▸ YOUR ASSIGNMENT:
Write out, without any change, the lines in the material below that run from the line with "Instruction: Click the 比赛日期 column header" through the line with "You are a computer-use agent. This", both included.
START MATERIAL PROVIDED
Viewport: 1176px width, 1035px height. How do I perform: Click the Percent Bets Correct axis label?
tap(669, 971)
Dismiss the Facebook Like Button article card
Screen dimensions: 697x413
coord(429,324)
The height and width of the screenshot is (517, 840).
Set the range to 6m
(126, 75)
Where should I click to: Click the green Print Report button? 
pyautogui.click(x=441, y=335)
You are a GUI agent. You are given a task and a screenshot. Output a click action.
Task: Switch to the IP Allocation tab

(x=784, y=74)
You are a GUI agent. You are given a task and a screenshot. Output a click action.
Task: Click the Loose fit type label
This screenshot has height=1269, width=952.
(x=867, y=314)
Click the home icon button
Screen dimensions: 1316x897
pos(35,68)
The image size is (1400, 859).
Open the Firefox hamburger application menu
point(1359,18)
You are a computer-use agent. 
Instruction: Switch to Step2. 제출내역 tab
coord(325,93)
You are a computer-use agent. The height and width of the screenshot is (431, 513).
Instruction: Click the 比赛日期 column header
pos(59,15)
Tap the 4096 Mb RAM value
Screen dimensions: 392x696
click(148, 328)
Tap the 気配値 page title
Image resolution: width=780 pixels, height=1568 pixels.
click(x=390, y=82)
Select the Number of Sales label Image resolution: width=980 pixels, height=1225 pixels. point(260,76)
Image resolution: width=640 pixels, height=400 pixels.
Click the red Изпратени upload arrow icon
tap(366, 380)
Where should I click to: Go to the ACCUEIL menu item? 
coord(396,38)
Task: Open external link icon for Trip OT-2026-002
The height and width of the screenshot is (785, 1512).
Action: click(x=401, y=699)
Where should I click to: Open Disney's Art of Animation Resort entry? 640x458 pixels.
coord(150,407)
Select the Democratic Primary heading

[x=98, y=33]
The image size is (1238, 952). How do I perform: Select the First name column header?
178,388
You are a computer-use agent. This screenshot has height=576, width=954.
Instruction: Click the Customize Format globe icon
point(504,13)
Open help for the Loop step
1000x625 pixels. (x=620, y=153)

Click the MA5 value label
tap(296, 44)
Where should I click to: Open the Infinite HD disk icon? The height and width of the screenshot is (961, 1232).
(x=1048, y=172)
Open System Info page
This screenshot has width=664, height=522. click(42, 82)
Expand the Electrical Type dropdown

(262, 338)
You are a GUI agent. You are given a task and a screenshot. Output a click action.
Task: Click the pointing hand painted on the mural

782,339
END MATERIAL PROVIDED
▸ ANSWER BELOW:
Instruction: Click the 比赛日期 column header
pos(59,15)
Tap the 4096 Mb RAM value
Screen dimensions: 392x696
click(148, 328)
Tap the 気配値 page title
Image resolution: width=780 pixels, height=1568 pixels.
click(x=390, y=82)
Select the Number of Sales label Image resolution: width=980 pixels, height=1225 pixels. point(260,76)
Image resolution: width=640 pixels, height=400 pixels.
Click the red Изпратени upload arrow icon
tap(366, 380)
Where should I click to: Go to the ACCUEIL menu item? 
coord(396,38)
Task: Open external link icon for Trip OT-2026-002
The height and width of the screenshot is (785, 1512).
Action: click(x=401, y=699)
Where should I click to: Open Disney's Art of Animation Resort entry? 640x458 pixels.
coord(150,407)
Select the Democratic Primary heading

[x=98, y=33]
The image size is (1238, 952). How do I perform: Select the First name column header?
178,388
You are a computer-use agent. This screenshot has height=576, width=954.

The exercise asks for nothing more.